Advocacy also disagrees with the assertion that this is an interpretative rule and therefore exempt from analysis by section 553(b) of the Administrative Procedure Act. Advocacy believes this rule is a legislative rule requiring compliance with the APA and the RFA.
Briefly, whether a rule is legislative or interpretative depends on the amount of discretion exercised by the agency. In this case, Congress established the Highway Trust Fund and funded it with excise taxes on "highway vehicles." No definition was provided for that general term. The IRS defined the term in 1977 but excluded "mobile machines" from the tax. This is the section the IRS now wants to repeal. The rule filled the gap left in the legislation and has the force and effect of law. It confers a benefit that the IRS now proposes to change (or take away). This exercise of discretion by the IRS is a textbook case of legislative regulation and thus the rule should be subject to the full requirements of the APA and the RFA.
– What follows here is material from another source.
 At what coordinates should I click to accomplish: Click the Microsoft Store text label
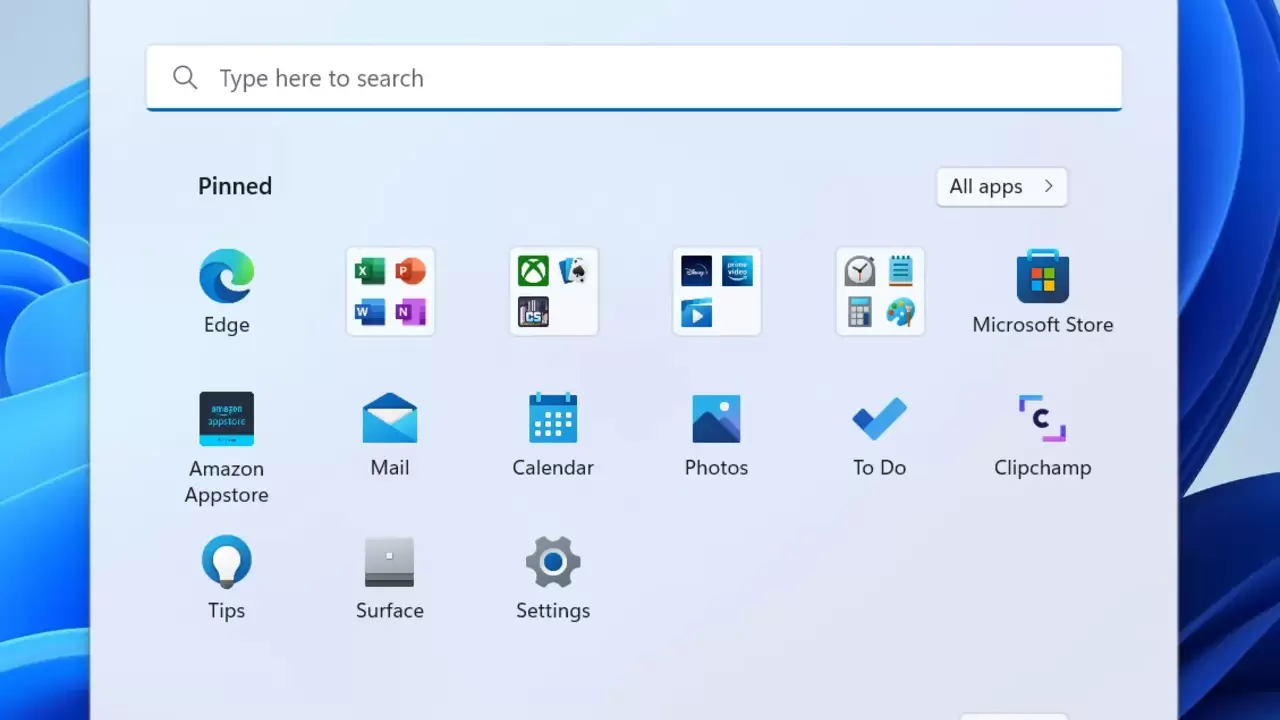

The RFA requires the agency to perform a regulatory flexibility analysis of the impact of proposal on small entities including a review of alternative methods of regulating that may be less burdensome. Section 605(b) allows the IRS to avoid doing the analysis if it certifies that the proposal would not have a "significant economic impact on a substantial number of small entities." The comments and testimony the panel has received make it clear that the proposal has a big impact. Some estimates of the costs provided to us were hundreds of millions of dollars. Also, the rule could apply to hundreds of different vehicles and the thousands of small businesses that own and operate them.
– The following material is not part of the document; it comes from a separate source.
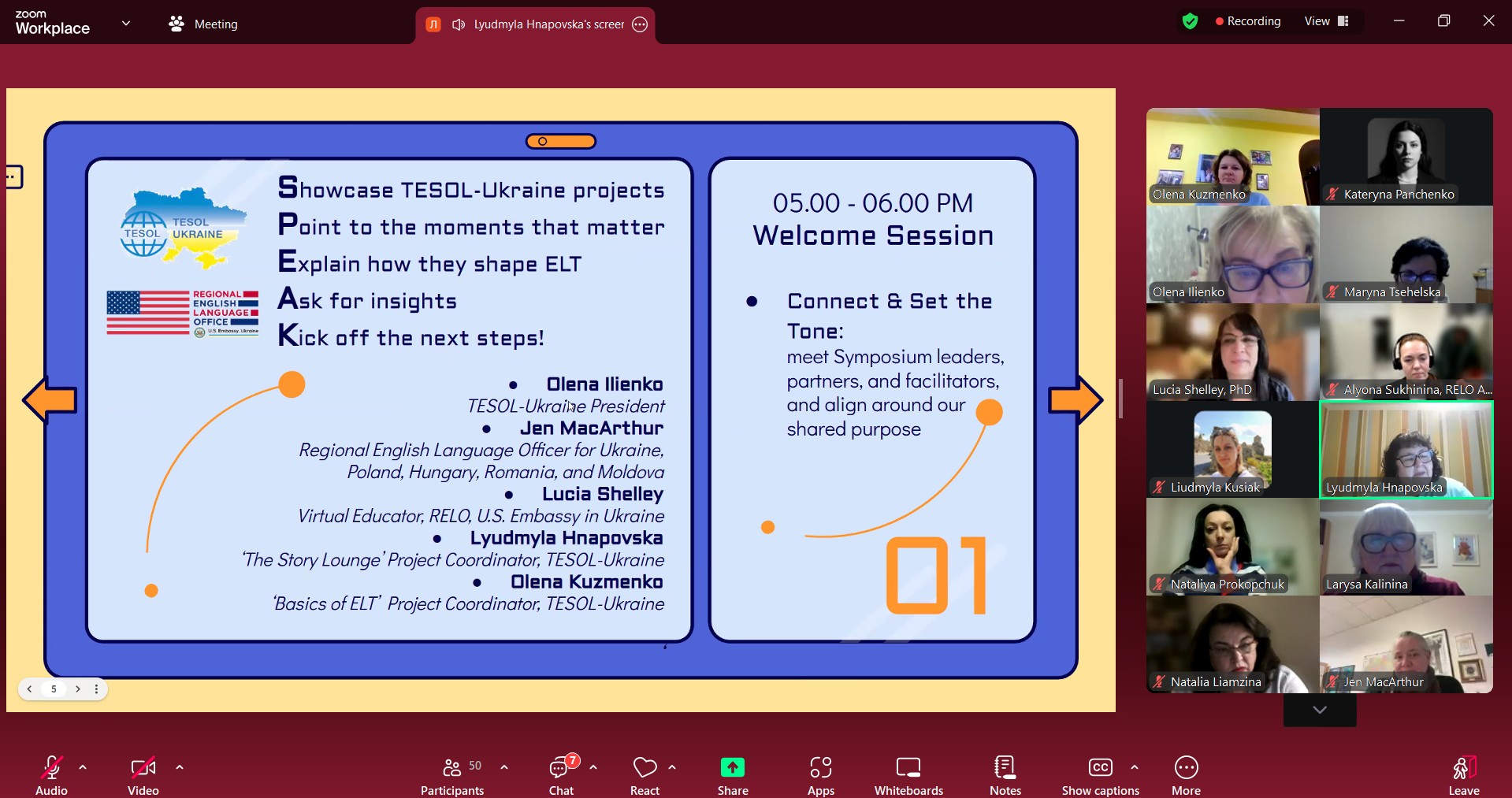Open the Zoom Workplace dropdown chevron

point(126,24)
Even if the NPRM were an interpretative rule, Advocacy believes that the IRS would still be required to do an analysis because the rule imposes a collection of information on small businesses. Congress amended the RFA in 1996 to specifically address cases where IRS interpretative rules created significant and specific burdens on small businesses. Section 603(a) of the RFA says: "Whenever any agency publishes a notice of proposed rulemaking for an interpretative rule involving the internal revenue laws of the United States, the agency shall prepare and make available for public comment an initial regulatory flexibility analysis." Those burdens on small business were to be analyzed so that regulatory decision-makers would have the benefit of knowing the impact of their decisions. (Advocacy recommends the comments filed December 4 by the author of the RFA Amendments, Senator Bond, for a discussion of the intent of the amendments.)
In conclusion, we believe that the IRS must do an analysis regardless of whether proposed rule is considered legislative or interpretative. As a further, practical consideration, the IRS is the custodian of the most comprehensive data that is reasonably available about the scope of this rule. Existing business requests for refund of fuel taxes, for example, could provide detailed information about the number of vehicles regulated and the amount of tax paid.
Last August, President Bush issued Executive Order 13272, 67 Fed. Reg. 53461 (August 12, 2002), requiring agencies to give proper consideration of small entities in agency rulemaking. The Executive Order makes clear the Administrations intention for Federal agencies to take small businesses into account when regulating. Advocacy believes this proposed regulation is a good example of the kind of rulemaking that deserves extra attention. We encourage the IRS to review the comments and testimony and thoroughly analyze the proposal rule to bring this rulemaking into compliance with the APA, the RFA,E.O.12866 and E.O. 13272..
I would be happy to answer any questions you have and I will stay for the entire hearing should you have questions later.